Из поездки возвращается муж и говорит, что мы должны немедленно уехать из страны. Я позже осознаю, как мне повезло жить с человеком, которому не надо доказывать, что черное это не белое. Оба понимаем, что молчать не сможем. Мы берем билеты на самолет в Хургаду. Муж говорит, что в Египте мы сможем какое-то время пересидеть, главное выбраться из концлагеря, в который Россия превратится, так как развязала войну. Через несколько часов рейс отменяют, берем билеты на другой рейс, его ждет та же судьба.

Я еще надеюсь на то, что можно будет вернуться, или даже вовсе не уезжать. Мы идем в поликлинику, чтобы встать на учет, я на третьем месяце беременности. На прием к гинекологу очередь. Женщины негромко разговаривают между собой. Я слышу что-то про «нациков». Одна со вздохом облегчения говорит, что «вовремя опередили, а то бы они напали». Другая гордится тем, что посоветовала родственникам в Харькове «потерпеть», потому что их скоро освободят.

Я осторожно интересуюсь, готовы ли они отправлять своих сыновей, чтобы освобождать Украину. Очередь замолкает. Самая солидная по возрасту дама оборачивается, критично оглядывает меня с ног до головы и берет ответ на себя: «А вы не шпионка случайно? Уж больно выглядите странно, и телефон в руках вертите вот?». На обратном пути у меня уже нет сомнений насчет того, уезжать из России, или нет.

Юлия Хазагаева: «Я четко понимала, что вкалывала на стороне зла»
Фото из личного архива Юлии Хазагаевой. Таллинн

Мы покупаем билеты на ночной поезд до Питера. У нас двое детей, им сказано, что есть несколько часов на то, чтобы собрать только самые важные вещи в рюкзак. Младшая дочка решает взять книги вместо теплых штанов. Об этом я узнаю уже в Эстонии, когда она жалуется, что замерзла. Старшая дочка рисует плакат «Нет войне» и на обратной стороне пишет стих о храбрых украинцах, о воронках от взрывов. Сейчас жалею, что не сохранила его, а стих был неплохой для 10-летнего ребенка. Мы вешаем этот плакат поздно вечером, в центре нашего спального района, на детской площадке. Кажется, что здесь он провисит дольше, чем в центре Москвы. Уезжаем на вокзал.

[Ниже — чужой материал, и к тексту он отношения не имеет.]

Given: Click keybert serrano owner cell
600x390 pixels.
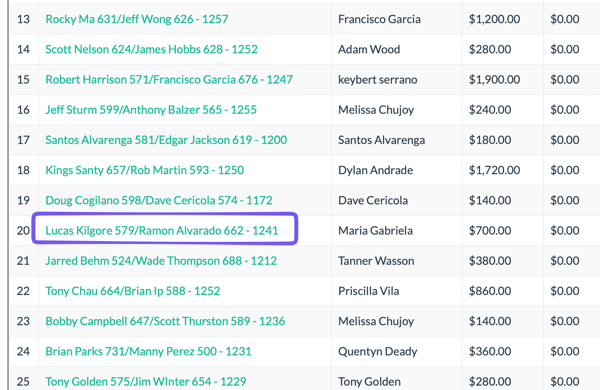Looking at the screenshot, I should pyautogui.click(x=378, y=80).
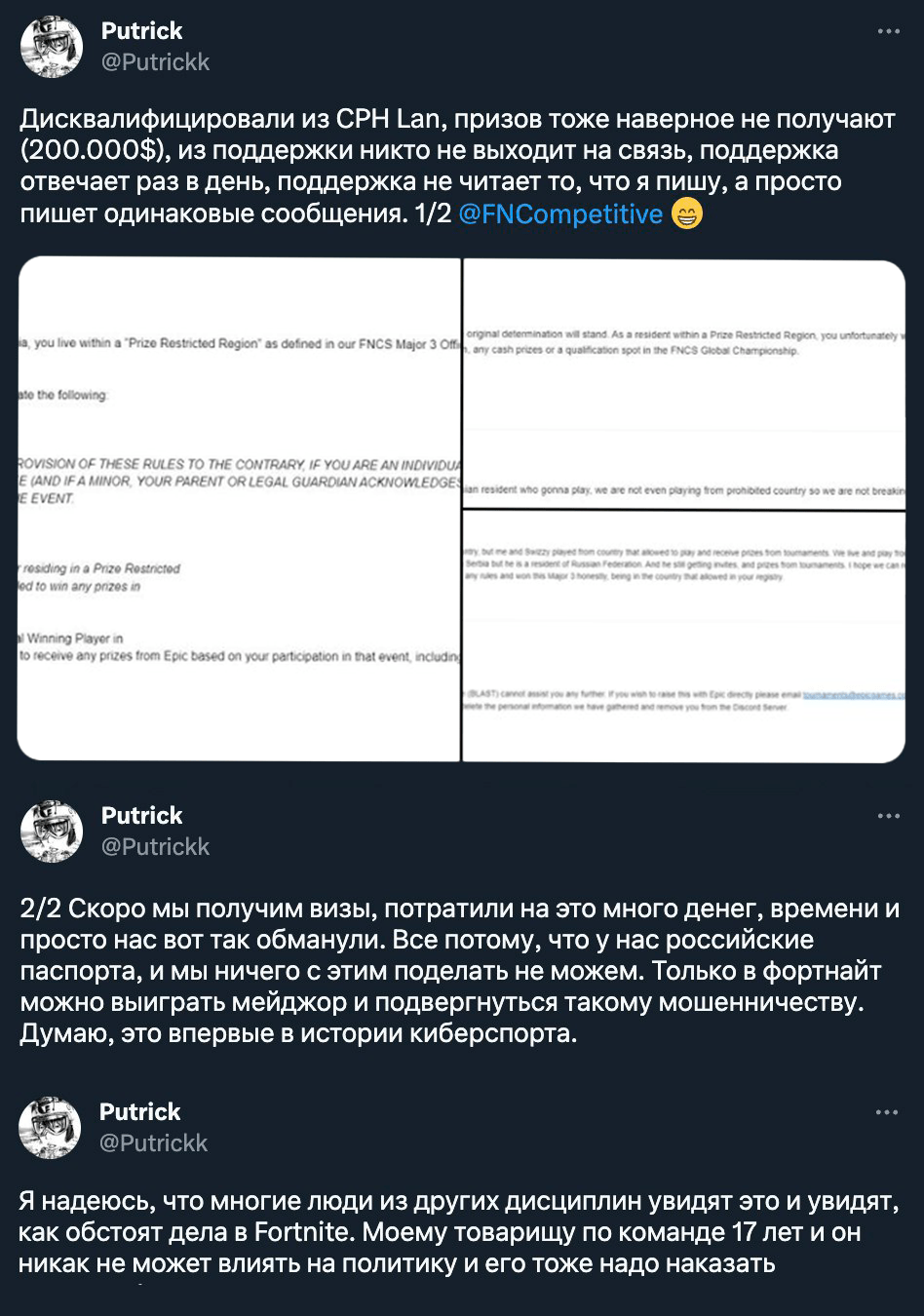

Дальше будет маршрутка до Ивангорода и шесть часов топтания на пограничном пункте. В Нарве эстонские пограничники смотрят на нас с сочувствием. На дворе начало марта, потоки беженцев их ждут позже. У нас все документы в порядке, пропускают.

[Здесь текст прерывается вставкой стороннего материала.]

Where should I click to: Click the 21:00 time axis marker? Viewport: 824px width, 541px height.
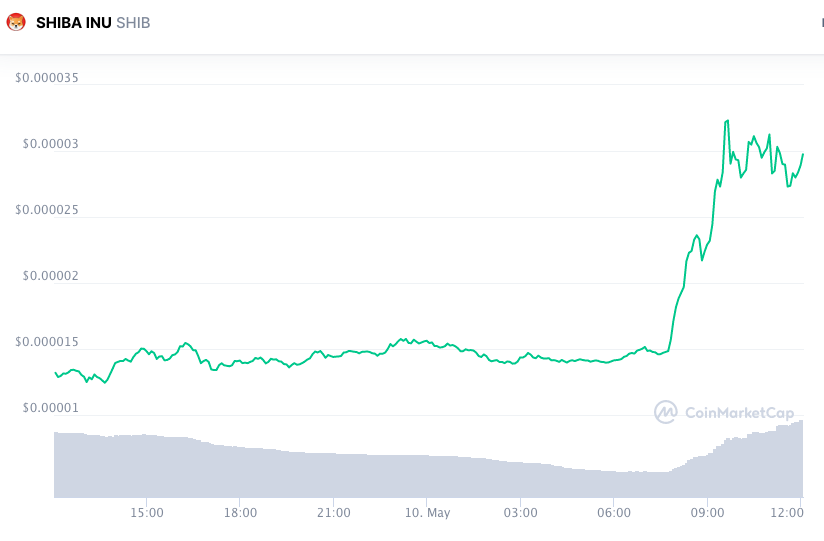point(333,513)
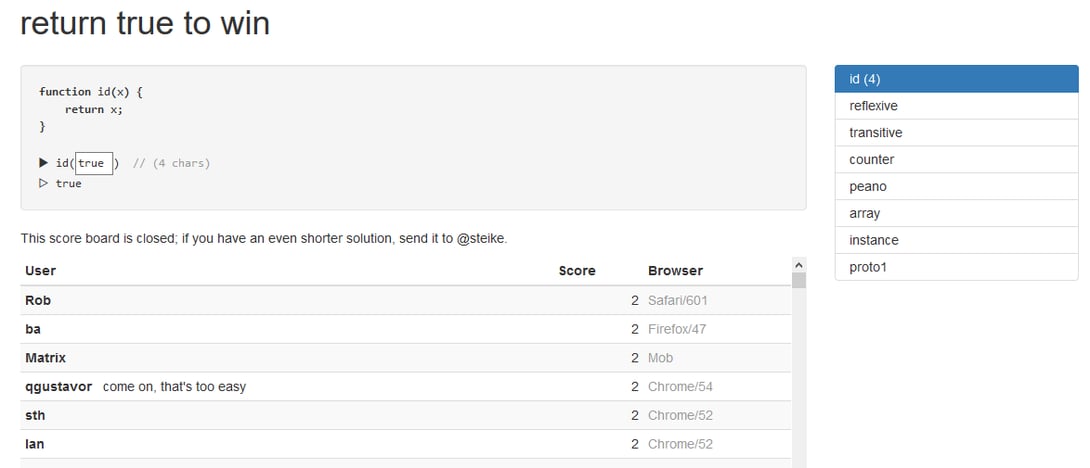This screenshot has width=1090, height=468.
Task: Click the "return true to win" heading
Action: coord(145,24)
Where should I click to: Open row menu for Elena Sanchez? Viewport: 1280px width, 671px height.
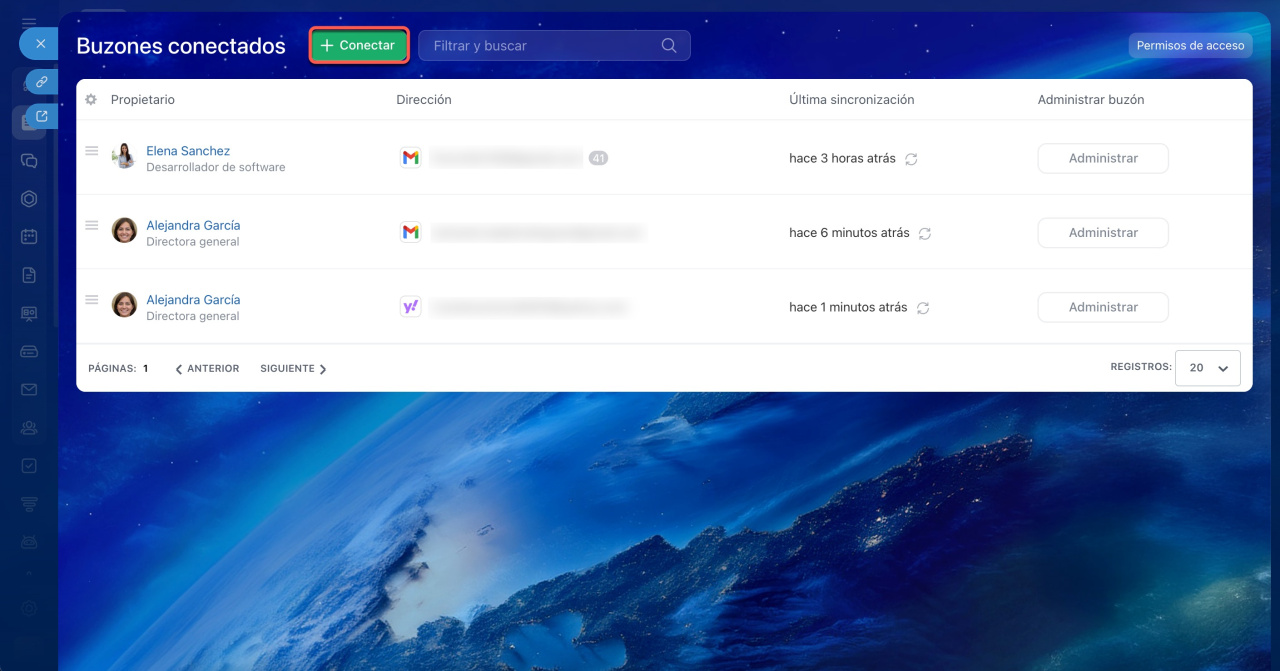click(x=91, y=151)
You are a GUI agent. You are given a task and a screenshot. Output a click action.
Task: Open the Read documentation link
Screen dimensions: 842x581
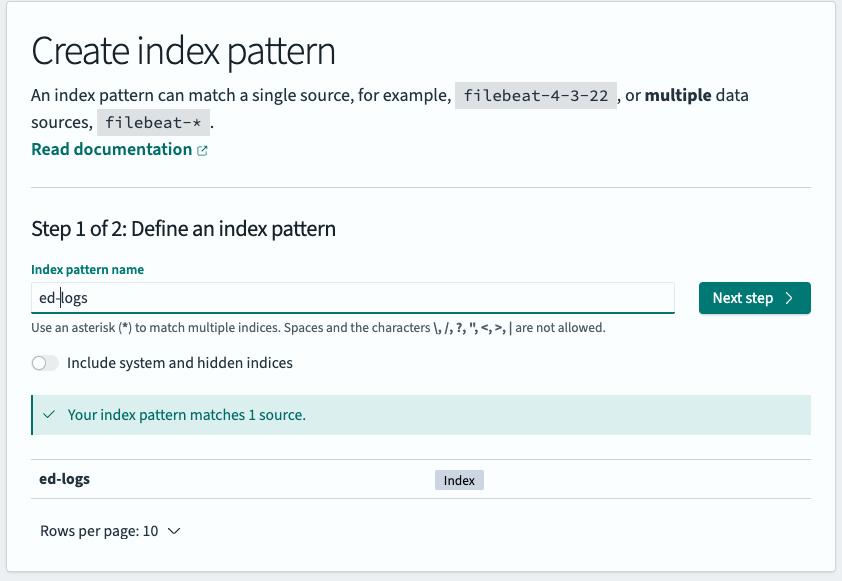coord(111,149)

В Эстонии пропадает мобильная связь, банковские карты не работают, но есть евро наличными, в спешке обмененные в последние дни в Москве. Чтобы снять жилье, мы ищем wi-fi, его нигде нет. Тогда я обращаюсь к первой попавшейся прохожей и она без вопросов помогает нам забронировать маленькую студию и связаться с хозяином квартиры.

Через пару дней, на вокзале Нарвы, откуда мы едем в Таллин, встречаем наконец-то «своих». Это примерно три десятка человек, большинство из которых украинцы, жившие и работавшие последние годы в России. Кто-то с маленькими детьми, с пожилыми родителями, но все с чемоданами.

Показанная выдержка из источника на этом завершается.